» **TASK DETAILS**: Each line between the one holding "Given: Click into the Update Data name field" and the end of the material below, both included, is to be transcribed word for word, with pictures left out.

» **GIVEN DATA**:
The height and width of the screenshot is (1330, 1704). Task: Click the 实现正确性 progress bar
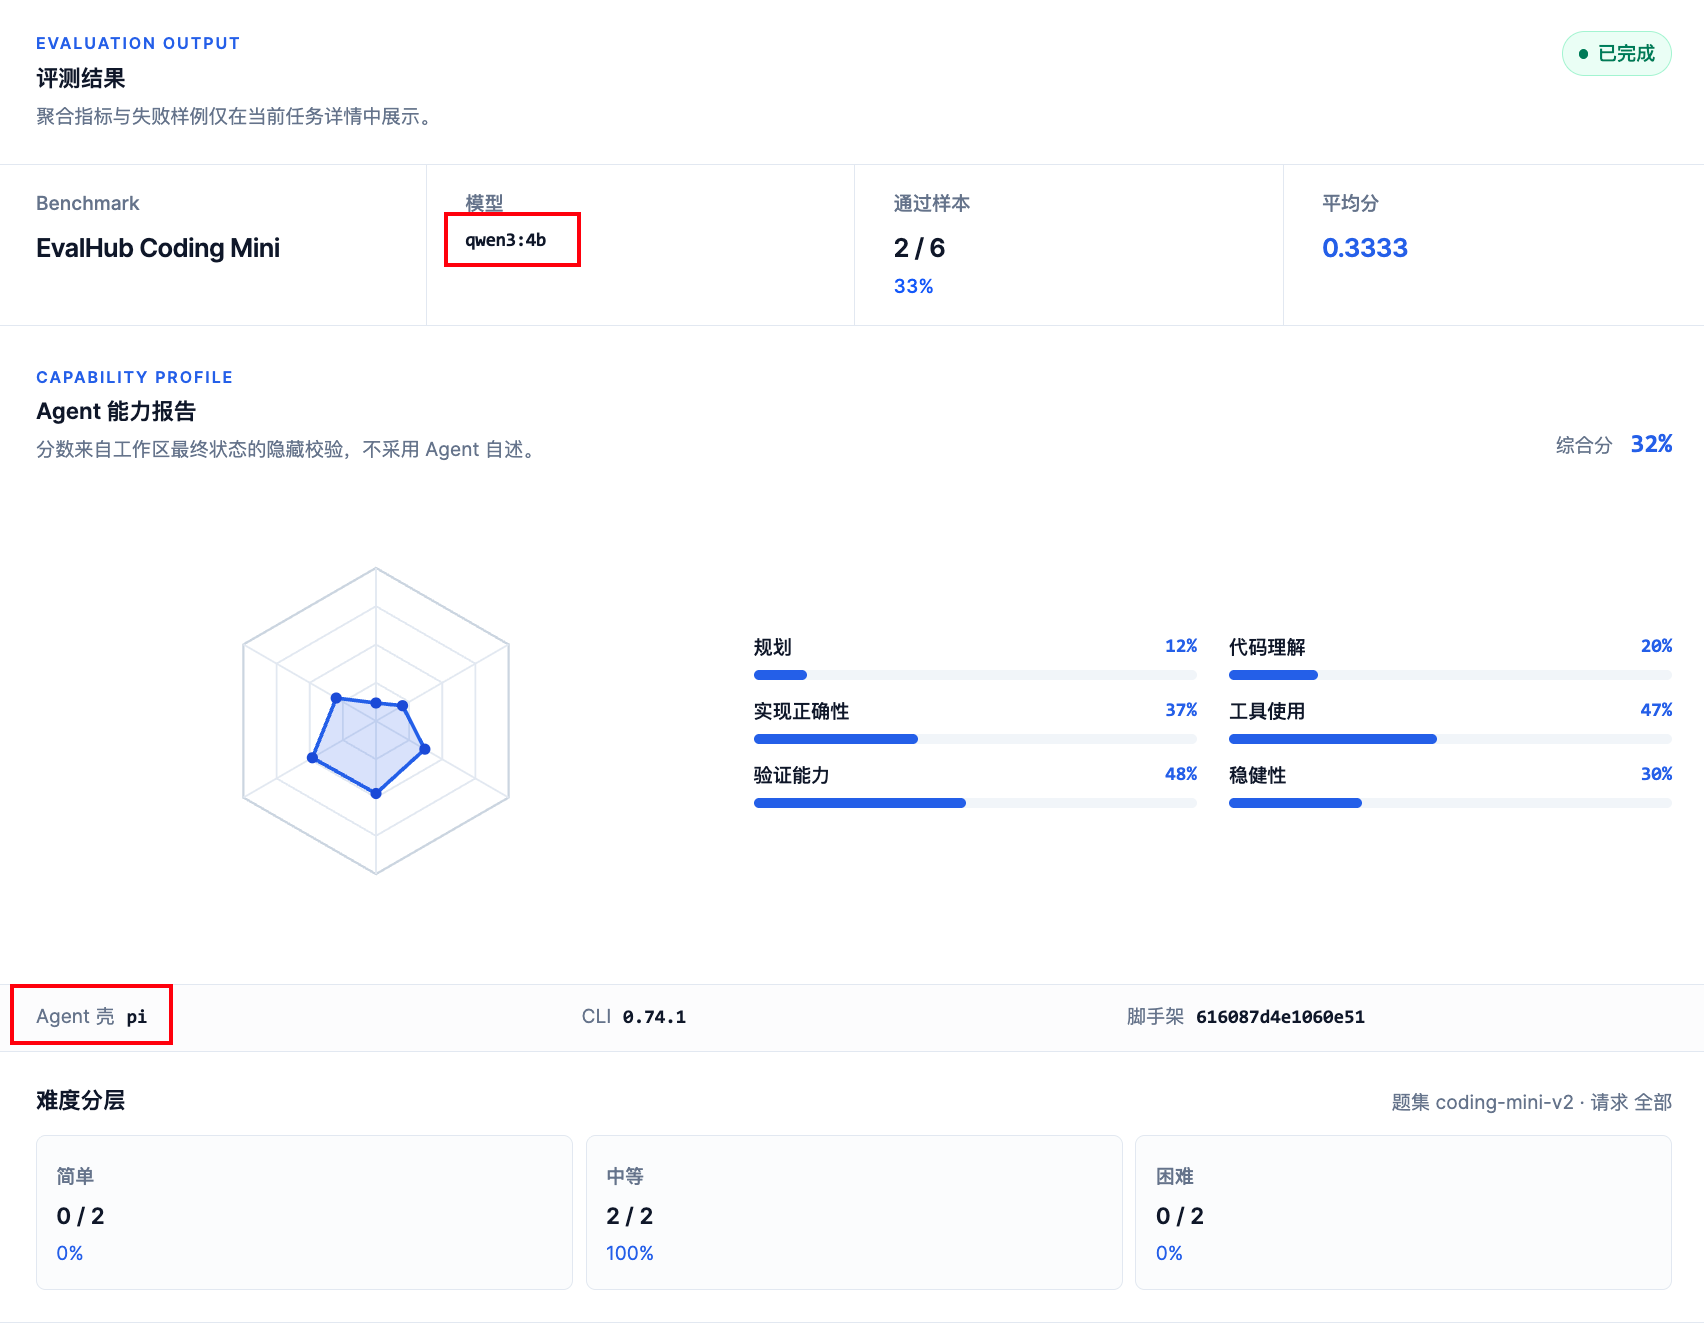pyautogui.click(x=975, y=739)
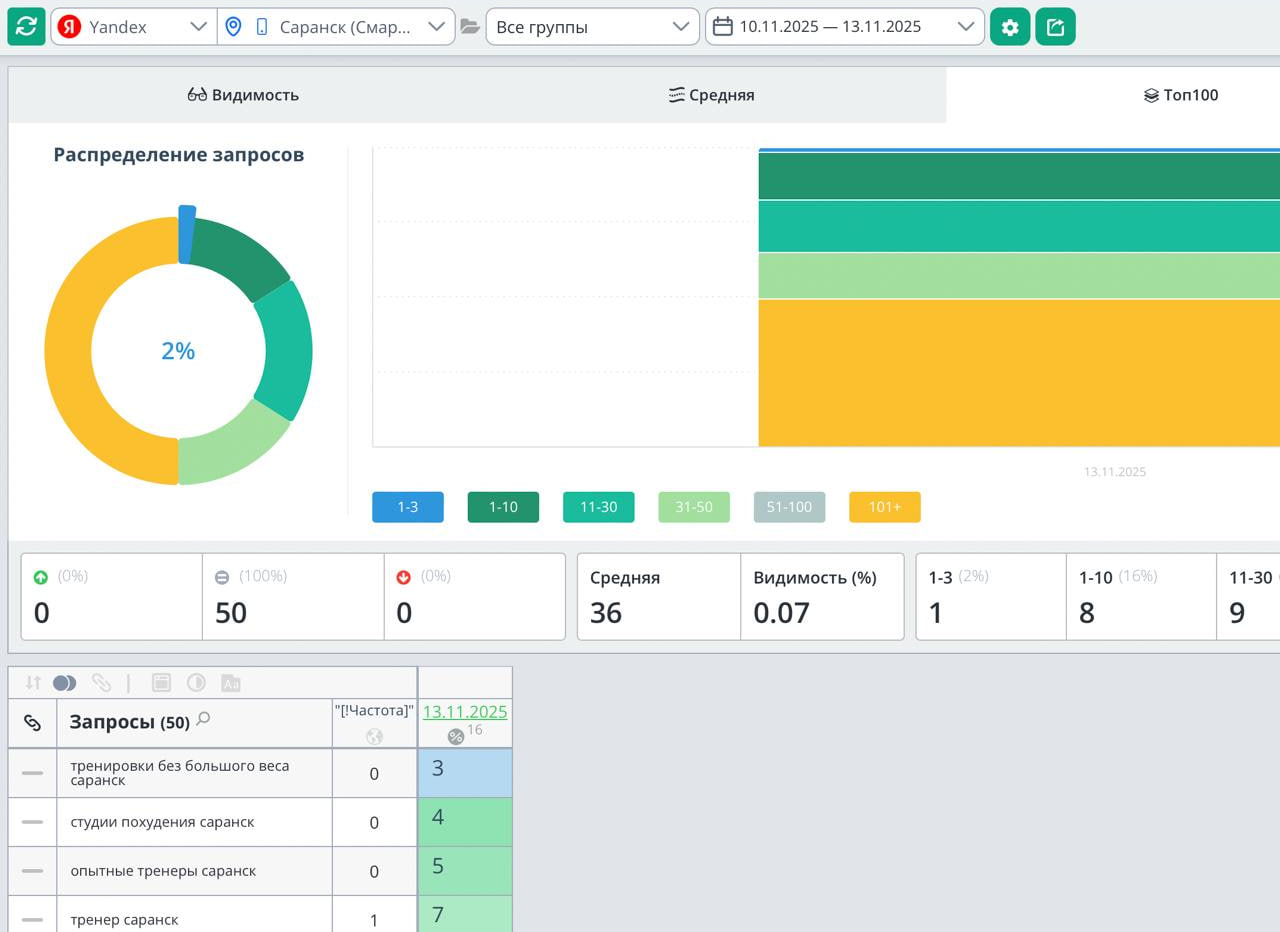Click the green refresh button

(x=26, y=27)
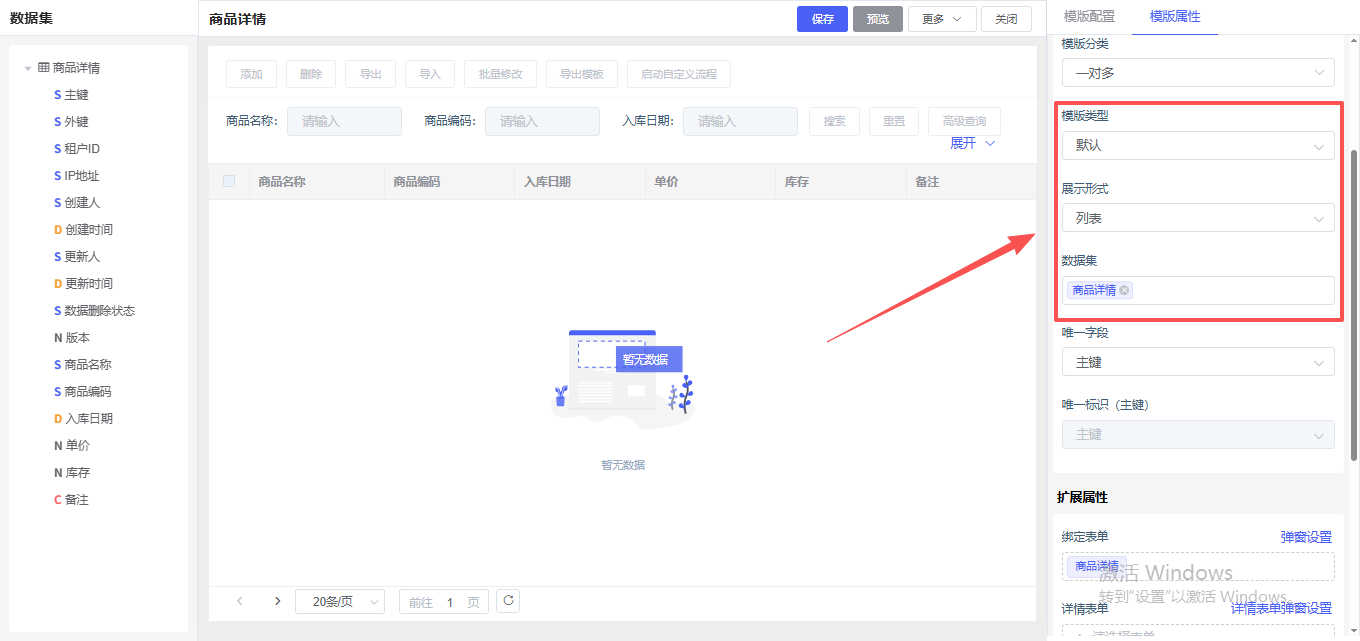Open the 展示形式 dropdown showing 列表
This screenshot has width=1360, height=641.
click(1197, 218)
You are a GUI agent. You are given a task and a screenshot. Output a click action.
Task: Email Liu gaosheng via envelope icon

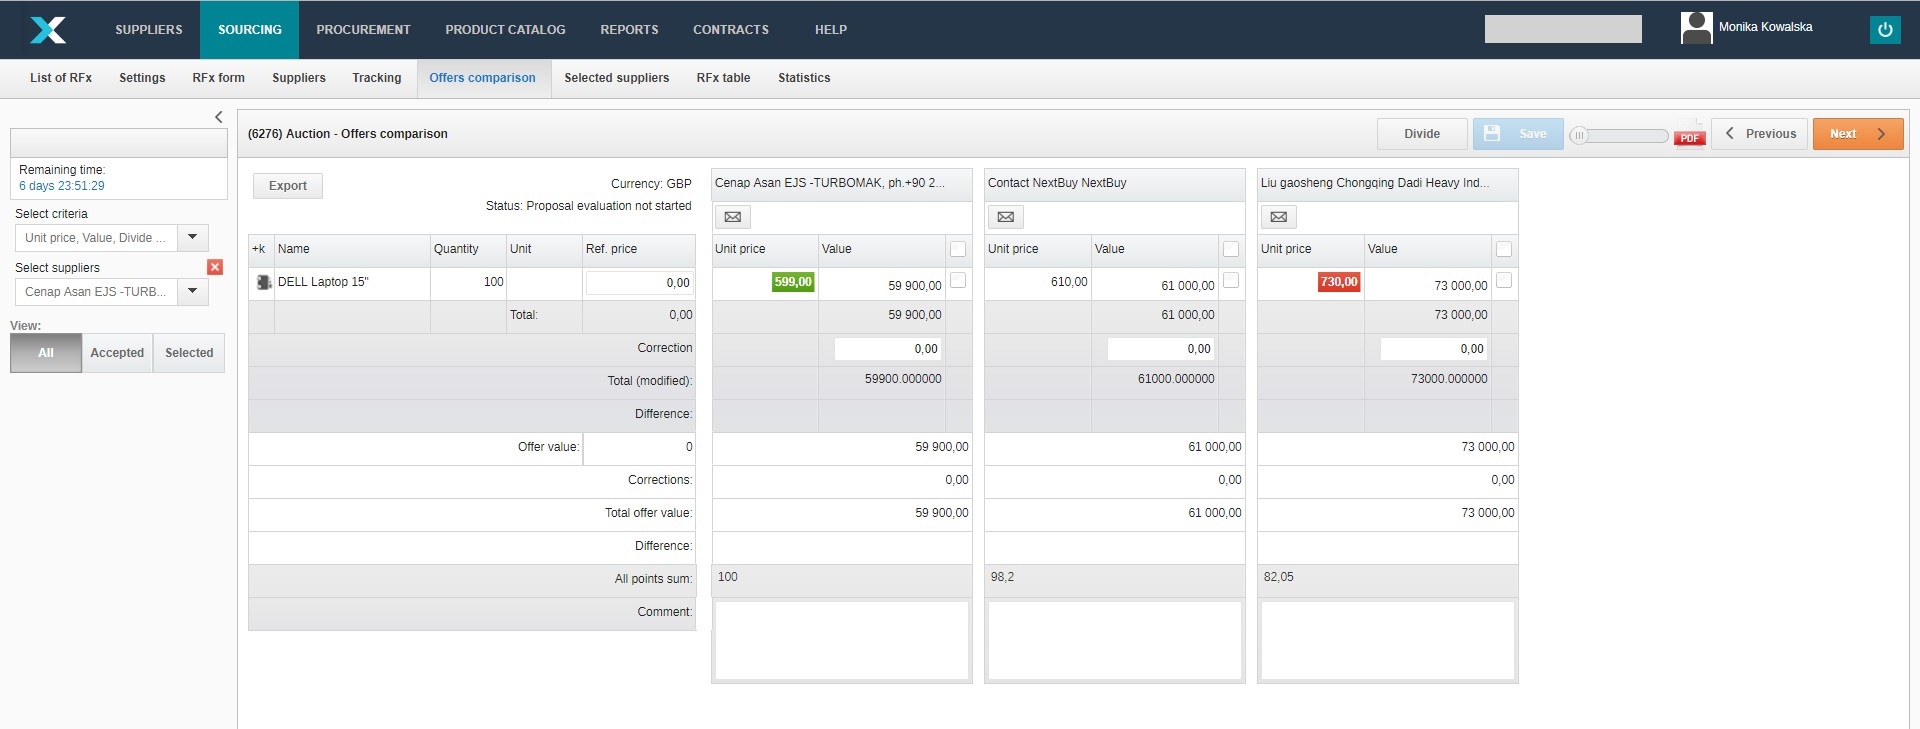pos(1278,217)
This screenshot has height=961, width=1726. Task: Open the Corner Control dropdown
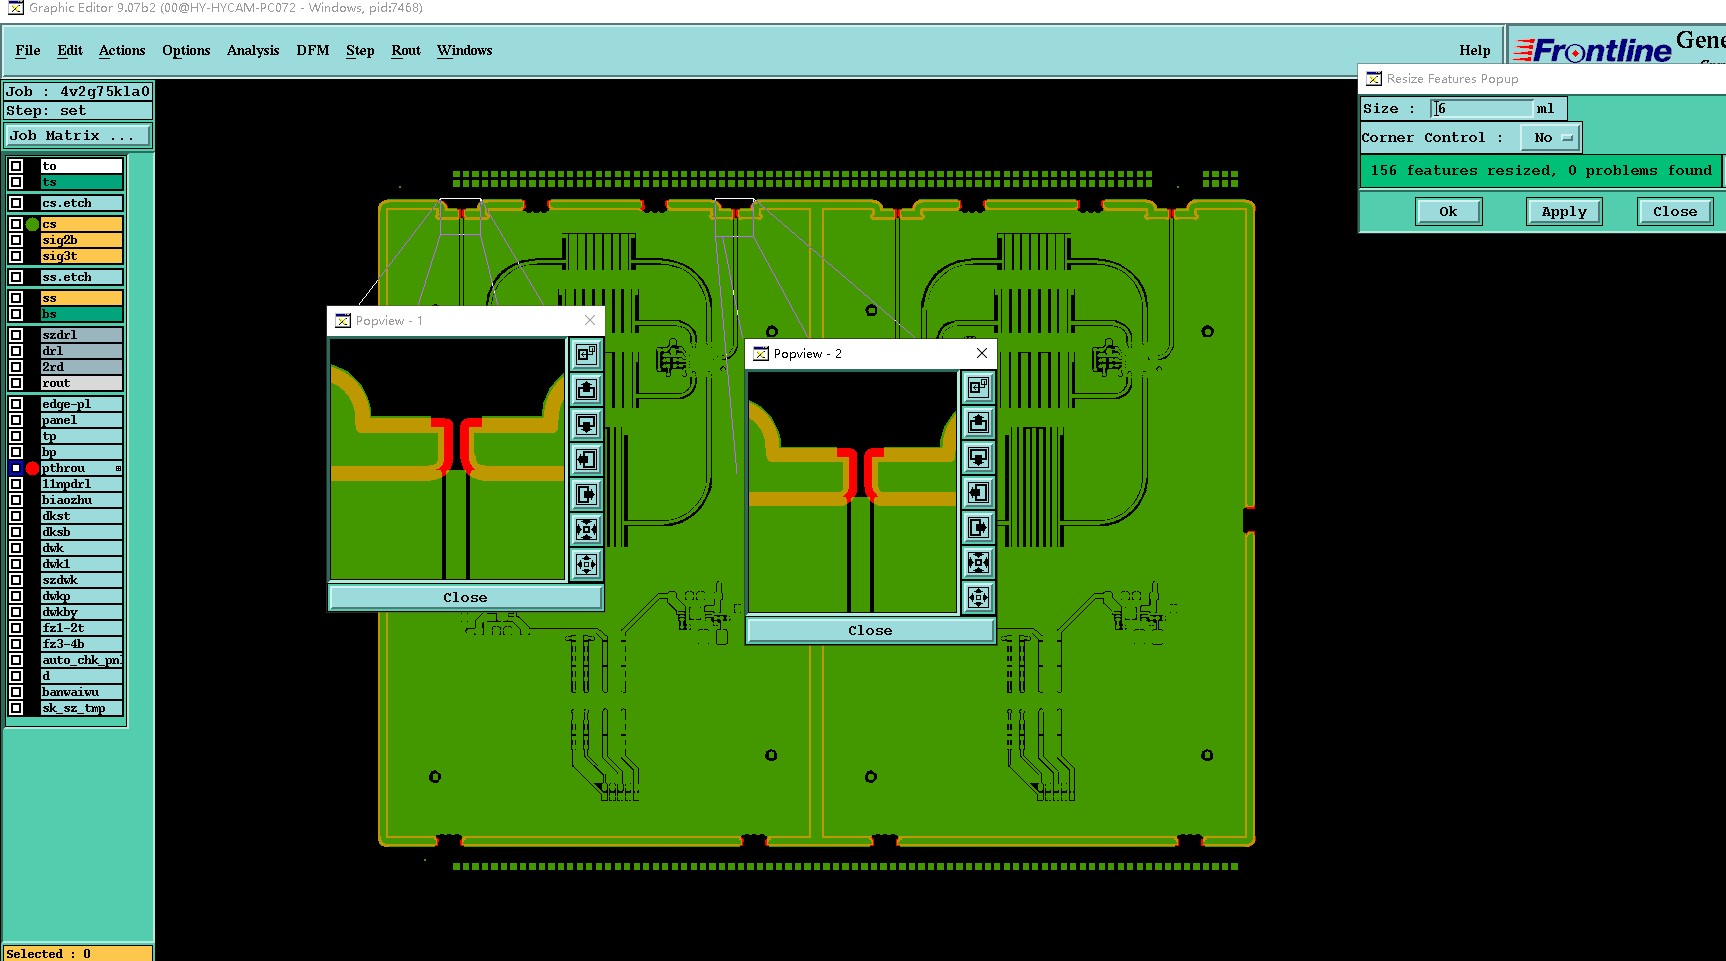[1551, 138]
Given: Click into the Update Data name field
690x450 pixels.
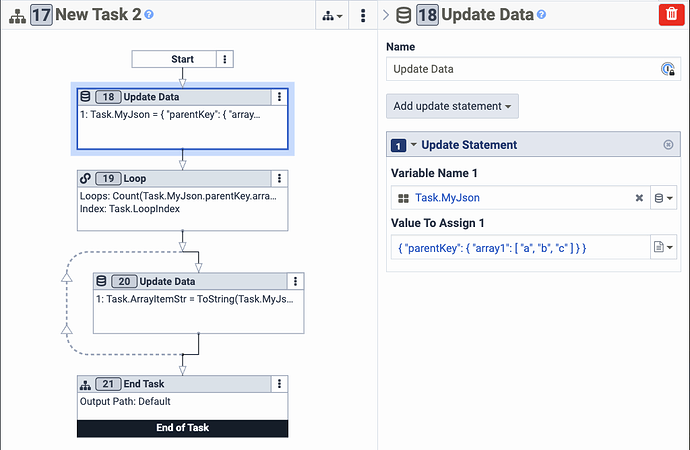Looking at the screenshot, I should [x=524, y=69].
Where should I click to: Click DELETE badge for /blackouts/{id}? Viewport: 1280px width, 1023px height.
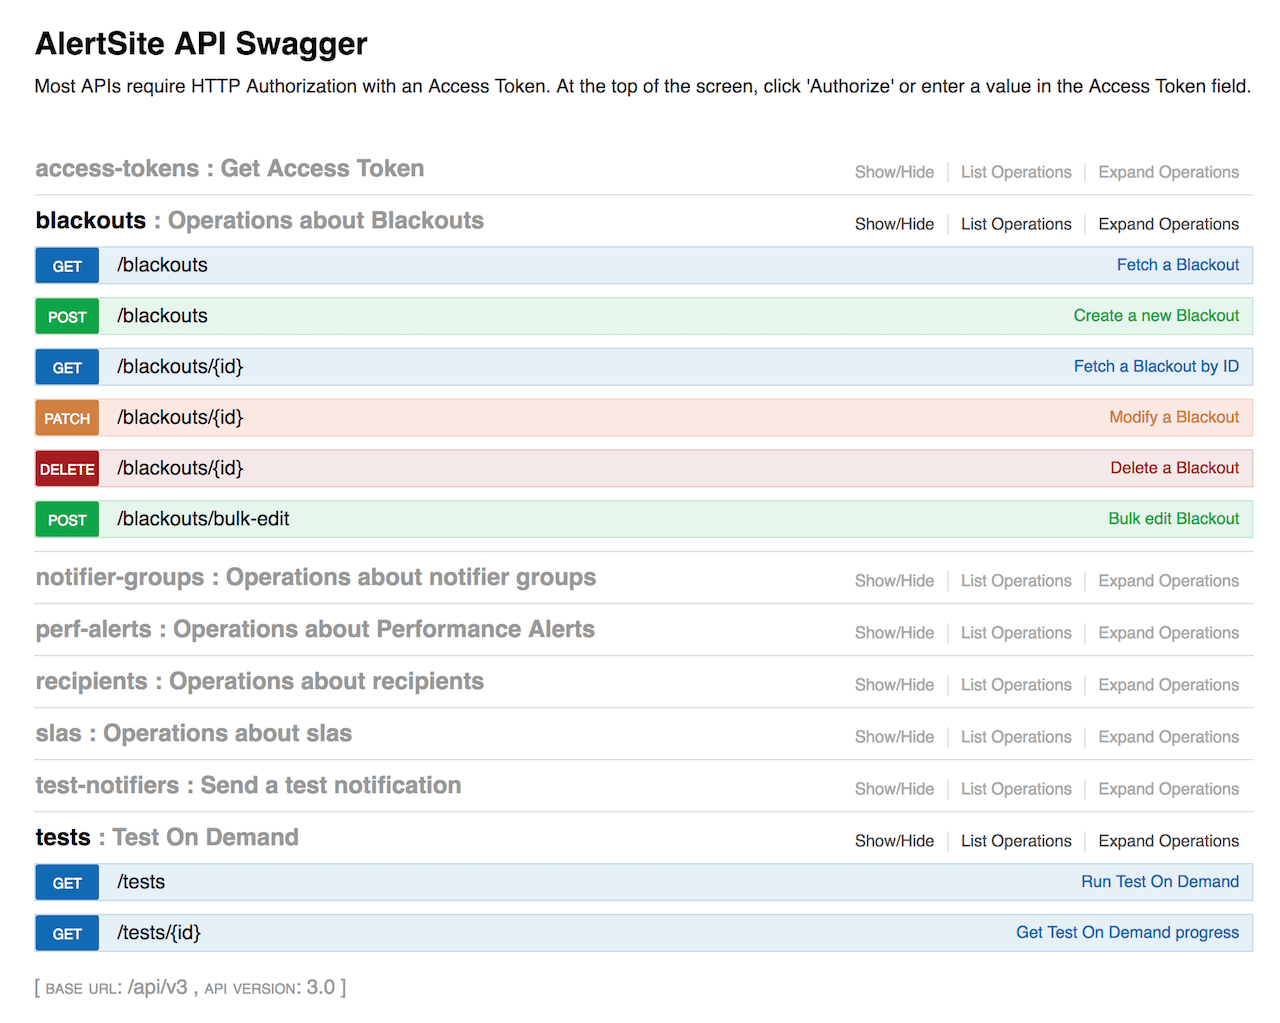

» **TASK RESPONSE**:
Given: Click into the Update Data name field
690x450 pixels.
Looking at the screenshot, I should [x=524, y=69].
Where should I click to: Click DELETE badge for /blackouts/{id}? Viewport: 1280px width, 1023px height.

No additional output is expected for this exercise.